Most of us think of DNA as being the ‘blueprint’ for the body: it encodes our personal traits, such as eye colour, as well as providing the overall instructions for cells on how to build, and repair, all of our organs. But Distinguished Professor Michael Levin of Tufts University is currently conducting research that may shift our understanding of the forces that drive such processes: and one that he and his team have identified is bioelectricity
Levin’s background was perhaps conducive to looking at the ‘software of life’ from a different angle: he began his research career by earning dual Bachelor degrees in Computer Science and Biology. And his interest in this topic was piqued by a particular mystery:
A few years ago, we found a pretty amazing phenomenon, which is that if you make so-called “Picasso frogs” – these are tadpoles where the jaws might be off to the side, the eyes are up here, the nostrils are moved, so everything is shifted – these tadpoles make largely normal frog faces.Now, this is amazing, because all of the organs start off in abnormal positions, and yet they still end up making a pretty good frog face.

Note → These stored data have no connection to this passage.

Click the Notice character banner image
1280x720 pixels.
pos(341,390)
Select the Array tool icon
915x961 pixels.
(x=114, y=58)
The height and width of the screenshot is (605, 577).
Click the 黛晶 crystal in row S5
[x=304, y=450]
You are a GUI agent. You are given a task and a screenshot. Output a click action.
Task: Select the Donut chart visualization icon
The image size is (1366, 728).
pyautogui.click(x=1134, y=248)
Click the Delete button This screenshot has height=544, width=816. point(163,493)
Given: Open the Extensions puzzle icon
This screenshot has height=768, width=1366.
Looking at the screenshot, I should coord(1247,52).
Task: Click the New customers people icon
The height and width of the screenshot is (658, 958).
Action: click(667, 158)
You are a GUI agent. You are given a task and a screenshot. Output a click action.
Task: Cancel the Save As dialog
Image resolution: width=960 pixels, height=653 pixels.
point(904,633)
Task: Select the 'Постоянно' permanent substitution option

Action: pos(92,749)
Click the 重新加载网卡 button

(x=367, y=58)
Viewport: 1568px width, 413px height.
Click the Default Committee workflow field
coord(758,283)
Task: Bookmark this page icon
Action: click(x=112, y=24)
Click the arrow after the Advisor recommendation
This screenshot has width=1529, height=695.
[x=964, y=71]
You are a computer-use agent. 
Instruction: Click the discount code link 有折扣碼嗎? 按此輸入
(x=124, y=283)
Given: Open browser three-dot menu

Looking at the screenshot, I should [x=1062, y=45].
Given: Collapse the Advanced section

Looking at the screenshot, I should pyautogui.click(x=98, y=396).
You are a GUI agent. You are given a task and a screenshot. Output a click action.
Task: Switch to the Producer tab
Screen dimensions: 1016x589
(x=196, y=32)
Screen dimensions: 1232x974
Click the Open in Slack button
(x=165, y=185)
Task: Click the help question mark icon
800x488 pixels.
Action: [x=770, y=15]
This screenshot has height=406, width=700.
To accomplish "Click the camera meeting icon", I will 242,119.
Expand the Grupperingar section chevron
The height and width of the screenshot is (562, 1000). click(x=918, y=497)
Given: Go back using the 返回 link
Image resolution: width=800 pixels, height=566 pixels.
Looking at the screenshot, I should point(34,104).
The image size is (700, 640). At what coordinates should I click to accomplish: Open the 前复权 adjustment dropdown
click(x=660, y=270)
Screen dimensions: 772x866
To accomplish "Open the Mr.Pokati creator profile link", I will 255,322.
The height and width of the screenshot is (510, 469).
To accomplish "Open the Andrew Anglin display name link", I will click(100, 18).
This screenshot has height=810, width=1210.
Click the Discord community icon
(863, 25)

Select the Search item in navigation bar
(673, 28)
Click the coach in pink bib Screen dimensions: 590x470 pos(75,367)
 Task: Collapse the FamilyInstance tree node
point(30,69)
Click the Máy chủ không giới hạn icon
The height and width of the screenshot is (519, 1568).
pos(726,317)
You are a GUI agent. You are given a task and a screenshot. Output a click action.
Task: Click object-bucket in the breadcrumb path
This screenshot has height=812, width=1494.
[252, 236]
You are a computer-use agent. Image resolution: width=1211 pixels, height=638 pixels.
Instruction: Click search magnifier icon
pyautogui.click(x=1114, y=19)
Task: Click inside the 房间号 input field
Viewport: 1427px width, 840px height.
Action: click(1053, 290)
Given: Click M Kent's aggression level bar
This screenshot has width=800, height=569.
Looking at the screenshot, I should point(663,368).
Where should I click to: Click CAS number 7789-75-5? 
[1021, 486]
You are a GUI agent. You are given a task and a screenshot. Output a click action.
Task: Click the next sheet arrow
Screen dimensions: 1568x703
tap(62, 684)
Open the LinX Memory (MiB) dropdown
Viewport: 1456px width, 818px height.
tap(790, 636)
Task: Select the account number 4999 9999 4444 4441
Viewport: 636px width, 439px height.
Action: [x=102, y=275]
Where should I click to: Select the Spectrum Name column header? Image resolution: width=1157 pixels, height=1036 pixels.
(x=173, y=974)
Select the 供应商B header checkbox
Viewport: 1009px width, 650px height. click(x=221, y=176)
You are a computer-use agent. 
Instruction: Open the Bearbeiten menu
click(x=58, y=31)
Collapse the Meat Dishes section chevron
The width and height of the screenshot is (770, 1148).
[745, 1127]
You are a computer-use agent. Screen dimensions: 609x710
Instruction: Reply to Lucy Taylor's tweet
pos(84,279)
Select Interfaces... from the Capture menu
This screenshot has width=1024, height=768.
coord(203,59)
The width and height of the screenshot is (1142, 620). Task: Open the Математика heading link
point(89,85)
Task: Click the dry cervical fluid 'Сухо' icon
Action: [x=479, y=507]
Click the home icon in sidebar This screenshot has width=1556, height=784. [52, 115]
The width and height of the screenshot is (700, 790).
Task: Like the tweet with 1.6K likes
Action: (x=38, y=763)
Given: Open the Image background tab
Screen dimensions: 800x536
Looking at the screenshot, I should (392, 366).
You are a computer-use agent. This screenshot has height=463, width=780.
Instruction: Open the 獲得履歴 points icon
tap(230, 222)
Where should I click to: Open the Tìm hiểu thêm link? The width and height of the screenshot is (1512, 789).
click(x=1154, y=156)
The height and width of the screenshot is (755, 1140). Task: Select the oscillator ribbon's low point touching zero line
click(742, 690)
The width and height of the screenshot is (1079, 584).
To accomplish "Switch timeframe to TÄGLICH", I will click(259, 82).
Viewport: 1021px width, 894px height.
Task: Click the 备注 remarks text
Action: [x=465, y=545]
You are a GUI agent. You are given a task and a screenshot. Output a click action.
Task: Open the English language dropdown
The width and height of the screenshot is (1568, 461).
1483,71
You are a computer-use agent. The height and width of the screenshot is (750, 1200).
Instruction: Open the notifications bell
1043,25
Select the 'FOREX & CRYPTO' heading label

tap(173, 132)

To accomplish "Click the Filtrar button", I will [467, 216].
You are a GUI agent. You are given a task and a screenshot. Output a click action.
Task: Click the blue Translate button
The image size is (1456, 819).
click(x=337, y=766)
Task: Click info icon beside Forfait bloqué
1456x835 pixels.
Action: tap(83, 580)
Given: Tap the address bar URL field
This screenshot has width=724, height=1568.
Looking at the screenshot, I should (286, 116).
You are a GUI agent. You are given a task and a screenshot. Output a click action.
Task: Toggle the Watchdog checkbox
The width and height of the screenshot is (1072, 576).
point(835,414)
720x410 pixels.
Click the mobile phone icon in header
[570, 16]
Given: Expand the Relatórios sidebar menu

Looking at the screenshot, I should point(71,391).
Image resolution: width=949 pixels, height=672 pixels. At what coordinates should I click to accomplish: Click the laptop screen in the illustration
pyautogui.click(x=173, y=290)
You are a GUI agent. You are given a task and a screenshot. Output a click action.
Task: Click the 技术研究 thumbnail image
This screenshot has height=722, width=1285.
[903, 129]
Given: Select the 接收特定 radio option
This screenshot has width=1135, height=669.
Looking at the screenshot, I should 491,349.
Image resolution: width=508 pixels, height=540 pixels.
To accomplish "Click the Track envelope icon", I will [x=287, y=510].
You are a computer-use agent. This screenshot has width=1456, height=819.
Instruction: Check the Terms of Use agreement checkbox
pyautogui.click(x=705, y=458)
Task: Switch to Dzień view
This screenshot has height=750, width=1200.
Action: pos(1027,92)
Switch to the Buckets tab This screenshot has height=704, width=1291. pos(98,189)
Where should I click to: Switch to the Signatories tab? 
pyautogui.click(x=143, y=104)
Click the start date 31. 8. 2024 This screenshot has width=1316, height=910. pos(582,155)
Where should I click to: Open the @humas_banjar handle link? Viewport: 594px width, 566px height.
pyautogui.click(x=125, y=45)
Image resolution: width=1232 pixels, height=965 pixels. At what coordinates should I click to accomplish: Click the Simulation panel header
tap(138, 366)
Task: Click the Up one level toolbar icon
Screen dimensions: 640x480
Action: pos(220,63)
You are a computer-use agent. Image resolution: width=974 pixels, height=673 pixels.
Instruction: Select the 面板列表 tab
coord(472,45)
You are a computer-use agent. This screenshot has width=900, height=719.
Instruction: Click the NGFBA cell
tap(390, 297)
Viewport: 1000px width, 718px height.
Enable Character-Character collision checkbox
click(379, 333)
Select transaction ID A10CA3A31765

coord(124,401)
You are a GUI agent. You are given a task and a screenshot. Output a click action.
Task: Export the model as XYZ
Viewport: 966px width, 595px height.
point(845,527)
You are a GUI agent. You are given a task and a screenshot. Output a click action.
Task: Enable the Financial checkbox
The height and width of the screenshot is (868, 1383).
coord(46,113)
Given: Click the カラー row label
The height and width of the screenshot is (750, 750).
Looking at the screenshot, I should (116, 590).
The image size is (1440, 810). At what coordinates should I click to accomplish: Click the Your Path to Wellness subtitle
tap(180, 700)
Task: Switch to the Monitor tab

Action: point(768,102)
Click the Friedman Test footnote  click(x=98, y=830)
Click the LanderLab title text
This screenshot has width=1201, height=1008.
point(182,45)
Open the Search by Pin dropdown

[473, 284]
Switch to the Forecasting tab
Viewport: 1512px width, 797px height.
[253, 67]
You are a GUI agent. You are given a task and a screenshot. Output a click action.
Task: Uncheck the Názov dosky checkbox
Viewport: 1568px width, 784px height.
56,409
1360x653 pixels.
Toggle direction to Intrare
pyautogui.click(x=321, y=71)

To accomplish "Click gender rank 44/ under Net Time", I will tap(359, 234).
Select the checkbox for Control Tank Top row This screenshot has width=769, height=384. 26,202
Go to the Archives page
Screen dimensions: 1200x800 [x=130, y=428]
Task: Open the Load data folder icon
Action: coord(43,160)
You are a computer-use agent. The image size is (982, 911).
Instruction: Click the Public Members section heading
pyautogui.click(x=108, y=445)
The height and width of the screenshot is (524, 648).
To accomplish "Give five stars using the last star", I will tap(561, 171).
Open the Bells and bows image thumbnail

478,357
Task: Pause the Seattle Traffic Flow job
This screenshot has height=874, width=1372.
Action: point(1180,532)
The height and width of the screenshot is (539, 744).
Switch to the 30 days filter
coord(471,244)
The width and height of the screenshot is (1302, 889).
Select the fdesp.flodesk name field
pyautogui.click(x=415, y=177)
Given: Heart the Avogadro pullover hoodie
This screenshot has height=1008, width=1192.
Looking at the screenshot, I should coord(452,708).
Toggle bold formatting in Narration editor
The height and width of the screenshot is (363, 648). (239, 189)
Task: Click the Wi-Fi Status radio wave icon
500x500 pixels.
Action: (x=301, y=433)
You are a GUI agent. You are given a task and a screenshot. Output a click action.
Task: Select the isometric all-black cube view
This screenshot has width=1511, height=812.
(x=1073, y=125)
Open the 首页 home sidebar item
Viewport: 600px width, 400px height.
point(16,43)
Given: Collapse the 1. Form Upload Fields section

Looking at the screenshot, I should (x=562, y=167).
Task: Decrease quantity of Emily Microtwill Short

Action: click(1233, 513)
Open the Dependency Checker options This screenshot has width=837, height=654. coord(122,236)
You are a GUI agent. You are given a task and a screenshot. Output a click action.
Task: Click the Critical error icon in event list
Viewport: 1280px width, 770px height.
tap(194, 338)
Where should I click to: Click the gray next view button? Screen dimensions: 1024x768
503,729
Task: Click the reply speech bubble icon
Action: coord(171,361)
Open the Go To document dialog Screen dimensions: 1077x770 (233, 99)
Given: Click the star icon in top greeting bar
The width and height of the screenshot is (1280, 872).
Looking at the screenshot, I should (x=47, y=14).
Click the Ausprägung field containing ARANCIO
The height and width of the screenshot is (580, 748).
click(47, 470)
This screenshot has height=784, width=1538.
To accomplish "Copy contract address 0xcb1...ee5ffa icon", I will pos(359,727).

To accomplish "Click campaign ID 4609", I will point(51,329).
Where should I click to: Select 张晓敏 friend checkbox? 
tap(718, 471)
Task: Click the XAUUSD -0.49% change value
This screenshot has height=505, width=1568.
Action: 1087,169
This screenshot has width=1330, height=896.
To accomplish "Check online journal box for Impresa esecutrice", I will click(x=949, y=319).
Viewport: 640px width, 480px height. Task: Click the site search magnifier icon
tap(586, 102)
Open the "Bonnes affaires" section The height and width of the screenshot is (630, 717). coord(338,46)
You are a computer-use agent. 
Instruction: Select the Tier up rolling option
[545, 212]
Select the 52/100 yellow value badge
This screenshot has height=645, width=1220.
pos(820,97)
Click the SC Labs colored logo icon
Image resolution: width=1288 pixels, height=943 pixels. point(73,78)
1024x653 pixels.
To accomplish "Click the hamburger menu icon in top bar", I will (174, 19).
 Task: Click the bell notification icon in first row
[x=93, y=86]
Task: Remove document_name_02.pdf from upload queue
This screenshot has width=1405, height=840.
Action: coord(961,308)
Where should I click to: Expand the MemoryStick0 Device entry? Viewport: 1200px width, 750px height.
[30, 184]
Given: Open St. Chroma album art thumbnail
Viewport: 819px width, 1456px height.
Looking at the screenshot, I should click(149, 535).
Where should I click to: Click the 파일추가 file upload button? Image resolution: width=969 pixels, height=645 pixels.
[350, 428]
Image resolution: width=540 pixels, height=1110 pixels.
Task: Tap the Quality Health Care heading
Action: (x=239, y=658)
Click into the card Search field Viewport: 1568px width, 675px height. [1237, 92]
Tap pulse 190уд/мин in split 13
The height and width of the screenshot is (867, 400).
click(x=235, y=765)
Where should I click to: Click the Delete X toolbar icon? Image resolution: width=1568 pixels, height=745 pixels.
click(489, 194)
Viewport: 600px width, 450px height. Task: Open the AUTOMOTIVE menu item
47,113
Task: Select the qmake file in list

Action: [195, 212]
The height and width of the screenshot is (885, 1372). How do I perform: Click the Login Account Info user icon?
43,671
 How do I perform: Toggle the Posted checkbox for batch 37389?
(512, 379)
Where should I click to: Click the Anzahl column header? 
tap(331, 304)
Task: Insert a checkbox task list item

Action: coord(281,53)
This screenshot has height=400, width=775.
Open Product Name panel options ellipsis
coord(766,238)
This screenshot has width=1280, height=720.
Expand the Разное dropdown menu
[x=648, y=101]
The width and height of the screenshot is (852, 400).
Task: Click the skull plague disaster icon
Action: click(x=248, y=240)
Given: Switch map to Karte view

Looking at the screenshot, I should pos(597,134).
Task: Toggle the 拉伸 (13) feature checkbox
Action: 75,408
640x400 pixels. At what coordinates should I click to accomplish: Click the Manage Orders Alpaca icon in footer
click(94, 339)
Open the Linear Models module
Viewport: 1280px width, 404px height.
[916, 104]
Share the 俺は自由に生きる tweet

And so what it turns out is that this system, like many living systems, is not a hardwired set of movements, but actually works to reduce the error between what’s going on now, and what it knows is a correct frog face configuration. This kind of decision-making, that involves flexible responses to new circumstances – in other contexts, we would call this intelligence.
And so what we need to understand now is not only the mechanisms by which these cells execute their movements and gene expression and so on, but we really have to understand the information flow: how do these cells cooperate with each other to build something large, and to stop building when that specific structure is created?
It turns out that all cells in the body – not just nerve cells – communicate with each other using electrical signals. And it is by this communication method that living systems are able to achieve specific goals, such as differentiating to build the different parts of an embryo, or regenerating limbs in animals that have this ability.
And Levin and his team have now figured out the basics of how to target and rewrite these ‘bio-software algorithms’ to make them do what researchers want them to do!
Basically, what happens is that these cells, by forming electrical networks much like networks in the brain, they form electrical networks, and these networks process information including pattern memories. They include representation of large-scale anatomical structures – where various organs will go, what the different axes of the animal, front and back, head and tail -are going to be, and these are literally held in the electrical circuits across large tissues, in the same way that brains hold other kinds of memories and learning.
So the ability to see these bioelectrical signals is giving us an entry point directly into the software that guides large-scale anatomy, which is a very different approach to medicine than to rewiring specific pathways inside of every cell.
What this means, in real-world terms, is that Levin and his research team are now able to manipulate the electrical states of groups of cells, in order to ‘program’ them to create entire, complex organs. In the video below, Levin shows off some of their work: cutting flatworms in half, and then choosing whether to regenerate the head or the tail (‘new programming’ that is then inherited by any progeny); creating entire, working eyes in the gut of tadpoles; adding extra limbs to tadpoles; and even creating a new novel life form from just the skin cells of a frog:
It’s an astounding discussion, that not only rewrites a lot of our understanding of biology, but also likely has huge implications for the future of medicine. It also makes me wonder whether this might have some explanatory potential for strange subjects like anomalistic mind-body phenomena (e.g. ‘Stigmata’ marks) and also some of the crazily specific forms of camouflage evolved by various animal species.